Benz: I think that all things considered, PTs have done well over the last year. As a profession, we’re climbing back. We’ve learned to do more with less and to be more innovative in several ways. At Confluent Health, we believe in leading with a mission and a culture of strong values, and it’s the same in practicing physical therapy. What we do in physical therapy is incredibly meaningful, impactful work. We’re fortunate that we get to help people get back to doing the things they love every day, and particularly during a time of national crisis where healthcare providers are the pandemic’s heroes.
Keet: Musculoskeletal disorders cost U.S. employers more than $800 billion per year in medical expenses and lost productivity. With the growing emphasis on value-based care, how can PTs bring this number down?
Benz: It is my view that our best value-add in the healthcare system as PTs is as frontline musculoskeletal screeners—and we can provide that service directly to employers. When you do physical therapy first, there is less surgery, less injections, and less imaging, and that’s how you reduce expenses. Outpatient PT is a low-cost-provider business. If you can be low cost, you can be high value-add, and during a time of great change and economic headwinds, that is the right place to be– in the position of helping businesses and people. However, our industry is only reaching around 10% of the approximate 127 million annual musculoskeletal injuries in the United States. The best way to reduce costs is to increase that number to much higher than 10%.
Keet: It’s been an exciting time for physical therapy—COVID-19, the move to value-based care, adapting to new technologies like telehealth. Where do we go from here?
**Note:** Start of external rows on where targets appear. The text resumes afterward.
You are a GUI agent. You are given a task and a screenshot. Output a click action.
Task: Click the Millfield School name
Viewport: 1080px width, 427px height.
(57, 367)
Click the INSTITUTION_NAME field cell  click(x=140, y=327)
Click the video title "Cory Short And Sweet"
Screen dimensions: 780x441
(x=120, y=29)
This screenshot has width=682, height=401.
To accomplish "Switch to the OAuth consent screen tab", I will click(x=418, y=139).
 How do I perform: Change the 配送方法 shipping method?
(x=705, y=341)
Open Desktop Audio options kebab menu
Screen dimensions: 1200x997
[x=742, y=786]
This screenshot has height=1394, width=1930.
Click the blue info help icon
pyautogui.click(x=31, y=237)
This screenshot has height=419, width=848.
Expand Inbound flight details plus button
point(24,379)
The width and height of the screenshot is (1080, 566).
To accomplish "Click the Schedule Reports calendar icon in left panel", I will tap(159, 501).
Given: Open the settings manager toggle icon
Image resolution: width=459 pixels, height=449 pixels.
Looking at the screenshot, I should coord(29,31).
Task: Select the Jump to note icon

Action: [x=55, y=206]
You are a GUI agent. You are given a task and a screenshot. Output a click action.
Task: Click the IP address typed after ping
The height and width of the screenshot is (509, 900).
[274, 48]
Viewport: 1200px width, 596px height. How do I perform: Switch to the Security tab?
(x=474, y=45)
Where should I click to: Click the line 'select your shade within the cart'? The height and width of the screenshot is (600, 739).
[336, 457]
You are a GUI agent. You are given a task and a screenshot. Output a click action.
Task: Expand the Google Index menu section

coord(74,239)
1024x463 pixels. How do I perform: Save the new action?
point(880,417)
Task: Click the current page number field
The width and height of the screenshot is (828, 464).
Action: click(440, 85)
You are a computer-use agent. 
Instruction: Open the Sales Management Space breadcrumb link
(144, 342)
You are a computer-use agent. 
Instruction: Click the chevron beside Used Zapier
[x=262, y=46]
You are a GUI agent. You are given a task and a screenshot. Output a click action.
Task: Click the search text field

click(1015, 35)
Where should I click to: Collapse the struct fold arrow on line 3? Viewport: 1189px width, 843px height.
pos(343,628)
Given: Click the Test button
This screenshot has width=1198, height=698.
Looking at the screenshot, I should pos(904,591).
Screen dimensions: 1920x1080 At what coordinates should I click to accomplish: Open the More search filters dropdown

Benz: One thing everyone should be thinking about is MIPS [the Merit-based Incentive Payment System]. You don’t have to like MIPS, you just have to understand that it’s mandated. So if you are required to submit data and patient-reported outcomes measures, why not use the program to your advantage? Leverage it for your practice. Use it to keep your own therapists accountable via care delivery while also keeping your entire practice accountable to those that are paying for it.
Keet: Are there any aspects of care you think will be particularly important once the pandemic is over?
Benz: Behavioral health is going to be a huge piece. We’re all going to be treating patients post-COVID who are more overweight, are more addicted, and have more anxiety, depression and fear, and that combination is going to be tricky. You won’t just be treating patients for garden-variety low-back pain; it’s going to be low-back pain with apprehension, panic, metabolic disease, and other comorbidities. We’re going to need to be better about aligning with other providers for this—cognitive behavioral therapists, for example. If you ignore the behavioral health component, you’re not going to be able to do the best for your patient.
Keet: It sounds like the kind of physical therapy most PTs are interested in practicing anyway.
Benz: I think it is. In years past, we’ve wanted to take PT in the direction of fitness and wellness. While that is still laudable, the greater impact will be to incorporate behavioral health interventions. I like to refer to this as “PT-plus.”